ARTICLE -
------------------------------------------------

Canalblog
Editer l'article Suivre ce blog Administration + Créer mon blog
Le son du grisli
15 mai 2006

Andrea Centazzo : Ictus Records' 30th Anniversary Collection (Ictus, 2006)

centazli

Dans l’histoire des musiques créatives au XXème siècle, il faut dire l’importance des labels discographiques créés puis gérés par les musiciens eux-mêmes. La liste est longue, qui fait défiler les noms d’artistes un jour confrontés aux sourdes oreilles ou aux sceptiques monomaniaques de la rentabilité, mais assez sûrs de leur fait pour décider enfin de tirer un trait sur les intermédiaires d’un business établi. Conséquence naturelle, même si l’exercice de la gérance est souvent difficile, les concessions artistiques faites jadis disparaissent de concert, les gestes retrouvent un peu de leur autonomie. Et de la nécessité émerge par enchantement un atout, qui jouera en faveur d’intérêts multiples : musical, bien sûr ; philosophique, aussi ; politique, parfois.

En 1976, le percussionniste italien Andrea Centazzo choisit d’avoir accès à ce champ des possibles. Sur le modèle des moins résignés et des plus audacieux des jazzmen américains de l’époque, et comme certains de ses pairs européens oeuvrant en faveur de l’improvisation, il décide de se charger lui-même de la diffusion de sa musique. En compagnie de Carla Luigi, sa femme, Centazzo met sur pied Ictus, premier label italien consacré à la musique improvisée, dont le catalogue est inauguré par Clangs, enregistrement d’un concert donné avec Steve Lacy. Dès lors, Centazzo multipliera les collaborations précieuses avec quelques-unes des plus importantes figures de la scène improvisée, qu’elle soit européenne ou américaine. Jusqu’en 1984 ; cette année-là - comme s’il fallait une preuve de plus que le public ne poursuit pas toujours de ses assiduités la qualité faite œuvres, et les lois économiques régissant à Rome comme à Wall Street les activités même honnêtes -, l’Italien ne pourra faire autrement que de mettre un terme aux ambitions de son label. Qui auront tout de même permis, le long de 8 années, un grand nombre de rencontres musicales exigeantes - parfois même radicales - et d’enregistrements distingués.

------------------------------------------------

CONSIGNE A - Recopiez mot pour mot le passage de l'article sur le label Ictus qui va de « Andrea Centazzo : Ictus » jusqu'à « aussi ; politique, parfois. ».
CONSIGNE B - D'après l'article consacré au label Ictus, quel enregistrement a inauguré le catalogue de ce label ?
Les données placées ci-après n'interviennent en rien dans cet exercice.

DONNÉES FOURNIES -
------------------------------------------------

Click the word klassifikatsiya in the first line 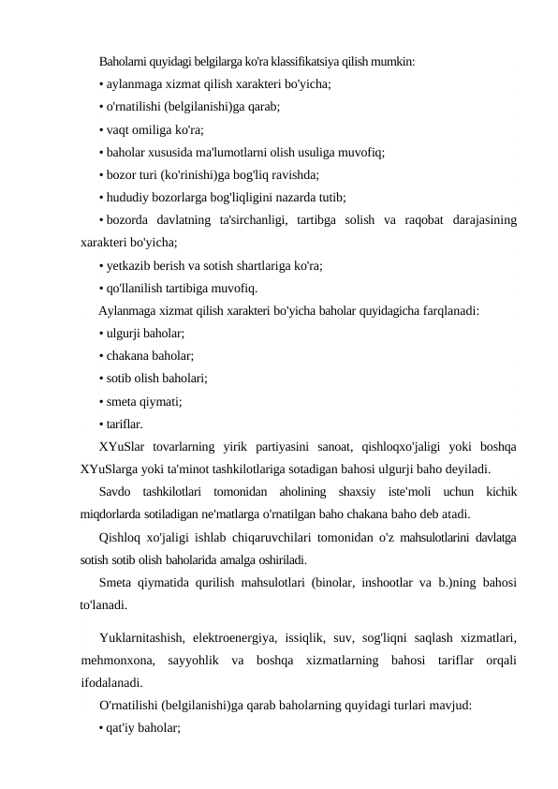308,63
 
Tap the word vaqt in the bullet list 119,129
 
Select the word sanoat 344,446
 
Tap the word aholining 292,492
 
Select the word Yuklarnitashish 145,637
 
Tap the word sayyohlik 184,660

------------------------------------------------

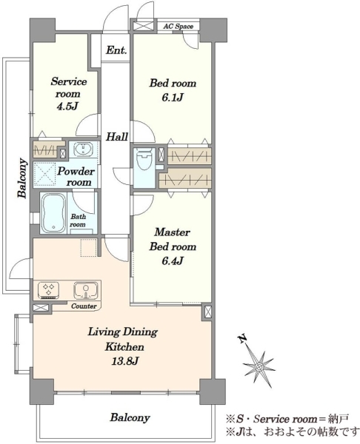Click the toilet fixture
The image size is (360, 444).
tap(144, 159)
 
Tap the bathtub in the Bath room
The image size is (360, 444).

------------------------------------------------

RÉPONSE RÉDIGÉE A -
Andrea Centazzo : Ictus Records' 30th Anniversary Collection (Ictus, 2006)

centazli

Dans l’histoire des musiques créatives au XXème siècle, il faut dire l’importance des labels discographiques créés puis gérés par les musiciens eux-mêmes. La liste est longue, qui fait défiler les noms d’artistes un jour confrontés aux sourdes oreilles ou aux sceptiques monomaniaques de la rentabilité, mais assez sûrs de leur fait pour décider enfin de tirer un trait sur les intermédiaires d’un business établi. Conséquence naturelle, même si l’exercice de la gérance est souvent difficile, les concessions artistiques faites jadis disparaissent de concert, les gestes retrouvent un peu de leur autonomie. Et de la nécessité émerge par enchantement un atout, qui jouera en faveur d’intérêts multiples : musical, bien sûr ; philosophique, aussi ; politique, parfois.

RÉPONSE RÉDIGÉE B - Clangs, l'enregistrement d'un concert donné avec Steve Lacy.